Segment Start: Information provided
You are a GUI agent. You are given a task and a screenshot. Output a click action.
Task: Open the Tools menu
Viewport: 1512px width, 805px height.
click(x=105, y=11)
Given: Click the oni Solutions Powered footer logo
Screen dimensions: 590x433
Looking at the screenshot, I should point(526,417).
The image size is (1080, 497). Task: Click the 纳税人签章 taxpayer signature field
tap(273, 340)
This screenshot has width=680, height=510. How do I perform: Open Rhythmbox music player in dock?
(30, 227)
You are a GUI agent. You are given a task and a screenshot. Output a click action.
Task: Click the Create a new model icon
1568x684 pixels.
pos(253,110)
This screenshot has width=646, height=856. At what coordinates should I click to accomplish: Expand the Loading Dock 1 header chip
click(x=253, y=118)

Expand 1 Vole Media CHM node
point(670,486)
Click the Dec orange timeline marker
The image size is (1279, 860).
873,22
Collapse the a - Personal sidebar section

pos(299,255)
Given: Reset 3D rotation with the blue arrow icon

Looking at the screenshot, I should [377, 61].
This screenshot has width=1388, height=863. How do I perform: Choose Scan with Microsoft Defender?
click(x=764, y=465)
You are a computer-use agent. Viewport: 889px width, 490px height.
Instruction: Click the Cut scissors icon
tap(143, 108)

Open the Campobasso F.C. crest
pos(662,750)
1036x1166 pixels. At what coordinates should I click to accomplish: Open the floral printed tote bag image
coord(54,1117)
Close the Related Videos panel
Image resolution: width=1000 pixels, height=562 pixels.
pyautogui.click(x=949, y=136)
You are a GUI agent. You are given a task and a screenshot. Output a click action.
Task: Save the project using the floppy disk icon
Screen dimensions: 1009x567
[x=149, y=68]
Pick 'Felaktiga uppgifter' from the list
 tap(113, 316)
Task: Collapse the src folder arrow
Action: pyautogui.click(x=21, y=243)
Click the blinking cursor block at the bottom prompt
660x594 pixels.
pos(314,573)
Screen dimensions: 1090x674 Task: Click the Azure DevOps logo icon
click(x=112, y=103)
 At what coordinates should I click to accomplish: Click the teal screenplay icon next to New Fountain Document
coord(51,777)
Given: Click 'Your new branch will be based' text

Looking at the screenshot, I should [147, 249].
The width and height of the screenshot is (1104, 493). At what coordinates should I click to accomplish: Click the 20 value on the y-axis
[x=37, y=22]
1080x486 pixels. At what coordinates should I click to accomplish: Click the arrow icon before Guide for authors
Segment End: Information provided
Problem to solve
Each entry shown above should be transcribed exactly as written.

Task result
You are a GUI agent. You are given a task and a screenshot. Output a click action.
Task: Open the Tools menu
Viewport: 1512px width, 805px height.
click(x=105, y=11)
Given: Click the oni Solutions Powered footer logo
Screen dimensions: 590x433
Looking at the screenshot, I should point(526,417).
The image size is (1080, 497). Task: Click the 纳税人签章 taxpayer signature field
tap(273, 340)
This screenshot has width=680, height=510. How do I perform: Open Rhythmbox music player in dock?
(30, 227)
You are a GUI agent. You are given a task and a screenshot. Output a click action.
Task: Click the Create a new model icon
1568x684 pixels.
pos(253,110)
This screenshot has width=646, height=856. At what coordinates should I click to accomplish: Expand the Loading Dock 1 header chip
click(x=253, y=118)

Expand 1 Vole Media CHM node
point(670,486)
Click the Dec orange timeline marker
The image size is (1279, 860).
873,22
Collapse the a - Personal sidebar section

pos(299,255)
Given: Reset 3D rotation with the blue arrow icon

Looking at the screenshot, I should [377, 61].
This screenshot has width=1388, height=863. How do I perform: Choose Scan with Microsoft Defender?
click(x=764, y=465)
You are a computer-use agent. Viewport: 889px width, 490px height.
Instruction: Click the Cut scissors icon
tap(143, 108)

Open the Campobasso F.C. crest
pos(662,750)
1036x1166 pixels. At what coordinates should I click to accomplish: Open the floral printed tote bag image
coord(54,1117)
Close the Related Videos panel
Image resolution: width=1000 pixels, height=562 pixels.
pyautogui.click(x=949, y=136)
You are a GUI agent. You are given a task and a screenshot. Output a click action.
Task: Save the project using the floppy disk icon
Screen dimensions: 1009x567
[x=149, y=68]
Pick 'Felaktiga uppgifter' from the list
 tap(113, 316)
Task: Collapse the src folder arrow
Action: pyautogui.click(x=21, y=243)
Click the blinking cursor block at the bottom prompt
660x594 pixels.
pos(314,573)
Screen dimensions: 1090x674 Task: Click the Azure DevOps logo icon
click(x=112, y=103)
 At what coordinates should I click to accomplish: Click the teal screenplay icon next to New Fountain Document
coord(51,777)
Given: Click 'Your new branch will be based' text

Looking at the screenshot, I should [147, 249].
The width and height of the screenshot is (1104, 493). At what coordinates should I click to accomplish: Click the 20 value on the y-axis
[x=37, y=22]
1080x486 pixels. At what coordinates should I click to accomplish: Click the arrow icon before Guide for authors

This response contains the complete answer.